GDUFA has long-term implications, good and bad, for biotech and biosimilar drugs as well. The Food and Drug Administration Safety and Innovation Act (FDASIA) of 2012 is the overarching legislation that authorizes user-fee programs for all pharma sectors, including the Bio-Similar User Fee Act (BsUFA) following close on GDUFA’s heels. No doubt the FDA will apply some of the lessons learned with GDUFA to the biosimilars program, and there will be numerous analogies between both programs’ effects on originator and follow-up manufacturers. Again, the larger CMOs may have the advantage of housing both small-molecule and large-molecule production and applying their experience to one side to the other.
It would be a mistake to assume too many similarities between GDUFA and BsUFA, however; for example, a vast difference in sheer numbers of reviewed products predicates disparate goal structures: “eliminating backlogs” for generics vs. annual review rates for biosimilars. In short, BsUFA seems more closely modeled on PDUFA, the branded pharmaceutical user-fee program, than on its generics equivalent. Still, the simple existence of user-fee programs now established or under construction for all the industry sectors gives them something significant in common and serves to underscore my central point.

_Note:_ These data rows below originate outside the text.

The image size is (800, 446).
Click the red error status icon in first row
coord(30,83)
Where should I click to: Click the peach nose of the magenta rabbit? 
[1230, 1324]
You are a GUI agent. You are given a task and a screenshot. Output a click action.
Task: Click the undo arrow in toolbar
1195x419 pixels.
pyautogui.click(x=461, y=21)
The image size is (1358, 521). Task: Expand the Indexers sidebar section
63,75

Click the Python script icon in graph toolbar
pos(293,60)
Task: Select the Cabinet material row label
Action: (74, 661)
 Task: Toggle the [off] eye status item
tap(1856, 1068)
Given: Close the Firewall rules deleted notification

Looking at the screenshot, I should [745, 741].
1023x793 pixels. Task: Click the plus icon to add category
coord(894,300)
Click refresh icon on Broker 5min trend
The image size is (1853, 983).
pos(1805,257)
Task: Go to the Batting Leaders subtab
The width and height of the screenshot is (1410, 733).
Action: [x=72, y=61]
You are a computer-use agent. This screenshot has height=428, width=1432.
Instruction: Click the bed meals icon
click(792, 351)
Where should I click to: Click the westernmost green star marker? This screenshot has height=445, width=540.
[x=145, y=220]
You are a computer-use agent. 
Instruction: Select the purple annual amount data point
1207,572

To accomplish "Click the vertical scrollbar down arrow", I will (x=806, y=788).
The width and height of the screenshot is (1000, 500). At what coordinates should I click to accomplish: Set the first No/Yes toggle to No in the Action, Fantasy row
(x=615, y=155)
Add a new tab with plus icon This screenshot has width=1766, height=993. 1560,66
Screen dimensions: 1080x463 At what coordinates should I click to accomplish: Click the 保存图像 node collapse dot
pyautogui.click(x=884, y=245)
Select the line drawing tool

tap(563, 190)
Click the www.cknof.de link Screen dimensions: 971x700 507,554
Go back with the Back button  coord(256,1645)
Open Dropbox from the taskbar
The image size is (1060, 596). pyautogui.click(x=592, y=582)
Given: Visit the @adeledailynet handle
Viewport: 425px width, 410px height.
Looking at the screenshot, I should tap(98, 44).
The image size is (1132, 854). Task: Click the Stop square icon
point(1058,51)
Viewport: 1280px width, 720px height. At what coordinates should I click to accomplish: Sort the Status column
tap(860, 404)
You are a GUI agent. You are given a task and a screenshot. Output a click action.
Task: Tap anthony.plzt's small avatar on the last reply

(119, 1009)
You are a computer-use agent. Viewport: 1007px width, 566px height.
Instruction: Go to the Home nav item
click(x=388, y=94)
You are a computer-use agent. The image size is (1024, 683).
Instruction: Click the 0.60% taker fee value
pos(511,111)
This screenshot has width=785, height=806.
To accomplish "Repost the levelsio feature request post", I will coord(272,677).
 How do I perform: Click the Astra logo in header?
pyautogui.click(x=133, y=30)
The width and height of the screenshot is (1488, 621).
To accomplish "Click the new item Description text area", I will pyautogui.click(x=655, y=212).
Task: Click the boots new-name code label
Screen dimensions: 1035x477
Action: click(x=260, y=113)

From Commonalities To United Purpose
In my mountain-top dream of an industry common ground, I can imagine GDUFA as a great stimulator of technological progress for all companies doing business through the manufacturing of medicines. As in real life, however, the progress will be evolutionary — and, therefore, imperfect. It will take longer than planned, kick up a hive full of inconsistencies and unexpected problems, exalt some players and ruin others, and perhaps never get the credit it deserves. But GDUFA has the potential of breaking the status quo and raising the benchmark for pharma manufacturing technology as a whole.
Some interesting hybrids may result. For example, a large pharma or biotech company might team up with a specialty pharma or generics company to create an entirely original product with superior targeting, potency, and stability. Oh wait … that’s already happened, hasn’t it? Arguably, one example might be Genzyme and Isis codeveloping Kynamro (mipomersen) for familial hypercholesterolemia, though I invite readers to nominate other candidates. But here is a genuinely unrealized goal: companies from every sector coming together to take a great leap forward in drug efficacy and safety through advanced manufacturing and delivery techniques alone.
This industry, broadly including all life sciences companies and leaders, rarely sees itself as others see it. Patients and people in general hardly ever distinguish between the various sectors or concern themselves with the competitive struggle among them; instead, they look at the industry in the broadest strokes, illuminated by the light of its works. Either they trust you — or they don’t. That is the common ground.